We can talk about parts of our body but we cannot use the words „I” or „me” in this case. But sometimes we use the word „I” to speak about some mechanical parts or extensions, auxiliaries that are ours but are not parts of us. Through explanatory examples like „the child is telling himself a fairy-story, but it is nonsense to make his body either narrator or auditor” he shows a critique of Descartian dualism. We cannot speak about committees or persons in one body of the person. At the same time, by using the same pronoun more than once in a sentence we can indicate the same person but each time with a different meaning.

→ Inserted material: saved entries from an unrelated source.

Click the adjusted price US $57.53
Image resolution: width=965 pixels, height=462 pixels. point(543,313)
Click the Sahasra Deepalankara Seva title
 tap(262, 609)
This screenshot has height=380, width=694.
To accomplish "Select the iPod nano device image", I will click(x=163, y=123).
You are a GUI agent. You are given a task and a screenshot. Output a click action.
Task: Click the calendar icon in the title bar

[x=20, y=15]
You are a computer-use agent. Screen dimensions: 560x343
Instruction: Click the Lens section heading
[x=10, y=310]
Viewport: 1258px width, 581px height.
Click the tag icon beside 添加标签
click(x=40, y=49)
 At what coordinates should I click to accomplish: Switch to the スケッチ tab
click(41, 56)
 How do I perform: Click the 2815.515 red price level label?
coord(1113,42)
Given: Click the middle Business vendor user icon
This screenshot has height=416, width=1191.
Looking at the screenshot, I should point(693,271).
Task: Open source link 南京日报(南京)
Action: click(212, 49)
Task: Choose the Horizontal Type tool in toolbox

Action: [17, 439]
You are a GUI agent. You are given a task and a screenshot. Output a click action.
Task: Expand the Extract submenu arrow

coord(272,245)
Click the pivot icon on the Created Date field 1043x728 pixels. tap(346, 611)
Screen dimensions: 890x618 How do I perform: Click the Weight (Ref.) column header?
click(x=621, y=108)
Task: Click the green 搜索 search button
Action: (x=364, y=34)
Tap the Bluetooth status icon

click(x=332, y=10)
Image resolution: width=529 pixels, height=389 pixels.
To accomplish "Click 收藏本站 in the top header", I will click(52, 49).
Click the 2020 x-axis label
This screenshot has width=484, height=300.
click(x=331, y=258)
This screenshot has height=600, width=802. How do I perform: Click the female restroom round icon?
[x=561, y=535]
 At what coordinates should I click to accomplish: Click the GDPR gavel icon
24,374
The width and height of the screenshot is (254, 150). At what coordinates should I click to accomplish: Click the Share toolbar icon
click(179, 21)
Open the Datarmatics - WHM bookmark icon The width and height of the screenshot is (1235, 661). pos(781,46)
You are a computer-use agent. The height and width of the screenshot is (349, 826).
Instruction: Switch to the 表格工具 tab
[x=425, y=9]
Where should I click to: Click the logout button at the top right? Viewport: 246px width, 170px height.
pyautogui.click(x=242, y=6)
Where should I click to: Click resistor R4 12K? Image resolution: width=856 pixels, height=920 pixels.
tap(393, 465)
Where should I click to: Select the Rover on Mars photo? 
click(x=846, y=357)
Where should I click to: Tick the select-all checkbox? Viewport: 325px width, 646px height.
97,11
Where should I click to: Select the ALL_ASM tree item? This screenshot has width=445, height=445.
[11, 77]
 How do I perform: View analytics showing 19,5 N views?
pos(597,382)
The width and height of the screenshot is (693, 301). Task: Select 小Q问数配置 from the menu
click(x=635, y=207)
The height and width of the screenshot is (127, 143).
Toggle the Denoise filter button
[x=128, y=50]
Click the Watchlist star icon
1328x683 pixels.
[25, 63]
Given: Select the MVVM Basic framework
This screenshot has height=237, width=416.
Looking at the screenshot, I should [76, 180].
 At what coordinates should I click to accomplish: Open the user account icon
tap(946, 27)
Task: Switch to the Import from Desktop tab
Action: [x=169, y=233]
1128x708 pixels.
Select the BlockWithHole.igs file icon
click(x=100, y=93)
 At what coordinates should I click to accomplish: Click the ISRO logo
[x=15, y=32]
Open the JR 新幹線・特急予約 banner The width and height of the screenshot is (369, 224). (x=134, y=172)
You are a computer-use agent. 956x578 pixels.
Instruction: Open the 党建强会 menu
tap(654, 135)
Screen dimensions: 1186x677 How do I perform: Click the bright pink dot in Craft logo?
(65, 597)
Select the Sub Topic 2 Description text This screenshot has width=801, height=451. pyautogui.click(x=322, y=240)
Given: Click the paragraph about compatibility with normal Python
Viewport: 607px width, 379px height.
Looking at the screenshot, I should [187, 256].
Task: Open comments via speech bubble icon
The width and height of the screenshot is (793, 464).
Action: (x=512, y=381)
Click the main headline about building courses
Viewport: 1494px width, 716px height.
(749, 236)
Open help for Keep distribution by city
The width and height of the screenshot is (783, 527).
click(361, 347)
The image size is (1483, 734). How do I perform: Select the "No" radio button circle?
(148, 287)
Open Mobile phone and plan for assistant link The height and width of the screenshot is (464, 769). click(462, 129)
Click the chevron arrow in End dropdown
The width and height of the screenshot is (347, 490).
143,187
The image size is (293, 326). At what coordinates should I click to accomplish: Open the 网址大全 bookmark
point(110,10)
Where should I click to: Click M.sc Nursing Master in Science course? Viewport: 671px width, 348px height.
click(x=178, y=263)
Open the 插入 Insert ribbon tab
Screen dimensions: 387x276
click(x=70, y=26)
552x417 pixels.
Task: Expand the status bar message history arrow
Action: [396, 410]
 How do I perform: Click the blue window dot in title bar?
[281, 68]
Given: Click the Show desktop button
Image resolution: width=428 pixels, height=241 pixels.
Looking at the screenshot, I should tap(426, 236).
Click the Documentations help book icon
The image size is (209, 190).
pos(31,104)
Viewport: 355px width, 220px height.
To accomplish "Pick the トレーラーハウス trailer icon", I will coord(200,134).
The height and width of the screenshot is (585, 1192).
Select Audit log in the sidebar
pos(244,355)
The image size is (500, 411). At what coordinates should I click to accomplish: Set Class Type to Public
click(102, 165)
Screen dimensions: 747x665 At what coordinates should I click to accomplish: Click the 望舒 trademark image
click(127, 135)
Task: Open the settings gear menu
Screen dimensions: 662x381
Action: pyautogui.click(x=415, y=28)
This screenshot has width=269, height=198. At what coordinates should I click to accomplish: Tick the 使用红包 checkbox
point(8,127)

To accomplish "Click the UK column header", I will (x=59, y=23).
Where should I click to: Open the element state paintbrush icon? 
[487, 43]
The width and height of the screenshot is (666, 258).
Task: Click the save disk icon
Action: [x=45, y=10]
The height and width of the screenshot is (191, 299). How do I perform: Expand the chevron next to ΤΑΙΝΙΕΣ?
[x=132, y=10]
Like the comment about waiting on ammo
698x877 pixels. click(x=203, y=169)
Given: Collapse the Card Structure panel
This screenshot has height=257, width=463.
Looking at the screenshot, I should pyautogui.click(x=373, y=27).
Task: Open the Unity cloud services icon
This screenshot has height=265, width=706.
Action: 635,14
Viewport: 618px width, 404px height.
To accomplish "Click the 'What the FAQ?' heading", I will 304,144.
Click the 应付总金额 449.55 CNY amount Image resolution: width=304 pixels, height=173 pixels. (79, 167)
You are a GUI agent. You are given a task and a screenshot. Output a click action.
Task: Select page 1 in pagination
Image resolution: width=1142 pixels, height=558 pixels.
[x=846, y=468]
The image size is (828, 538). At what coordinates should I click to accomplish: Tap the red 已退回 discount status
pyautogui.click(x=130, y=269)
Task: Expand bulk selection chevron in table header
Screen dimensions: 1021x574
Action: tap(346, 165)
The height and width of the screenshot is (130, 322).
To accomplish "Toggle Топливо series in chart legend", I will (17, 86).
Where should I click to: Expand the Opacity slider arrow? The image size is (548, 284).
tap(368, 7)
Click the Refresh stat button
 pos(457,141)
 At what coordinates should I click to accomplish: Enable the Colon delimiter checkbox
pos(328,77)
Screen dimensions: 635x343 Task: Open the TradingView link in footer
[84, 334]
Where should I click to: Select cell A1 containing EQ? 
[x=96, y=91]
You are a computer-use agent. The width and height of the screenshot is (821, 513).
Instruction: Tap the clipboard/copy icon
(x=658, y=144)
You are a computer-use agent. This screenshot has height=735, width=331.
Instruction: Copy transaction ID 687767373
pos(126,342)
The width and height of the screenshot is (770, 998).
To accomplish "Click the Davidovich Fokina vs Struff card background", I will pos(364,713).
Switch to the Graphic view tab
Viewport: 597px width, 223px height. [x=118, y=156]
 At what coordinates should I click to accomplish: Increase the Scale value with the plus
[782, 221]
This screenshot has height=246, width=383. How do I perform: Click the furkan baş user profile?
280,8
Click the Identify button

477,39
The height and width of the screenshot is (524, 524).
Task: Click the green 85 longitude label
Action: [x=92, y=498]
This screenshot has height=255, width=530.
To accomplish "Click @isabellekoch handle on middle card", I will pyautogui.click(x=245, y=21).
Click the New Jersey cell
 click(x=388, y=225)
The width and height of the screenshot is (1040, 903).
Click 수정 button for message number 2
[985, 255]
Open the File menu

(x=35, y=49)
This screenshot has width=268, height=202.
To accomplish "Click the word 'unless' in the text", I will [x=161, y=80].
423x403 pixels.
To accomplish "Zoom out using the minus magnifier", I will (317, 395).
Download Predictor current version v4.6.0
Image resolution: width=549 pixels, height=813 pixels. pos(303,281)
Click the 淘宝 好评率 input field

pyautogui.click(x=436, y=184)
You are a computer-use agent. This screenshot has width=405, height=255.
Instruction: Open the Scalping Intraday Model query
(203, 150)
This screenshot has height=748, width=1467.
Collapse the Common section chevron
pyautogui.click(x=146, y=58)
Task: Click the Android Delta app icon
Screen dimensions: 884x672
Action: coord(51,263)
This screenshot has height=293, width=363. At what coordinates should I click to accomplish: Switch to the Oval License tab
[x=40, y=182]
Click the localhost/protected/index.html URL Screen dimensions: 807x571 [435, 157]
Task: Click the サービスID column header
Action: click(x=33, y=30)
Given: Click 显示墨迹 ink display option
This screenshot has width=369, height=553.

The same pronoun „I” can be used multiple times in one sentence with different logical force. These multiple uses of the word „I” and the possibility of replacement recall such figures of speech like metonymy and synecdoche. They involve substitution of one term for another; in metonymy the replacement is based on association and in synecdoche a term for a part of something is used to refer to the whole of something, or vice-versa. [i] Poets and writers use these figures to create poetic meanings but it turns out that we perceive ourselves in this synecdochical way in our everyday life situations without even noticing that.

Ryles moves on and starts to explain his idea of „ higher order actions” shifting away from the discussion of different uses of these previously mentioned personal pronouns. By using the description „higher order actions” he does not mean loftier but higher; discriminating the actions by their sequence. Lower actions are the sources of higher order actions, they happen prior to them. If we take the example of parody – we can have a parody of others as well as ourselves, then by mimicking ourselves we exercise the actions of self-consciousness and self-control prior to mimicking.

It means we have to learn both roles -the person being the source of parody and the person who mimics. Ryle gives the well-known example about the student and his singing master – the teacher can mimic the student but not himself; he explains that it is possible to mimic others while the mimicking of ourselves will be slightly different because every sound the teacher says is a new sound so it will be a parody of the source sound as well as a new sound itself.

He is caught up in a never-ending circle of source and parody and there is no real parody as it is seen in the case of mimicking others. In other words – you cannot point to a pointing finger with the same finger and at the same time. It explains the non-parallelism of the notion of „I” and „you” and so we are closer to understanding the systematic elusiveness of the notion of „I”. Ryles here uses the metaphor of a person unable to grasp his „I” of this day because it escapes his grasp when he tries to catch it.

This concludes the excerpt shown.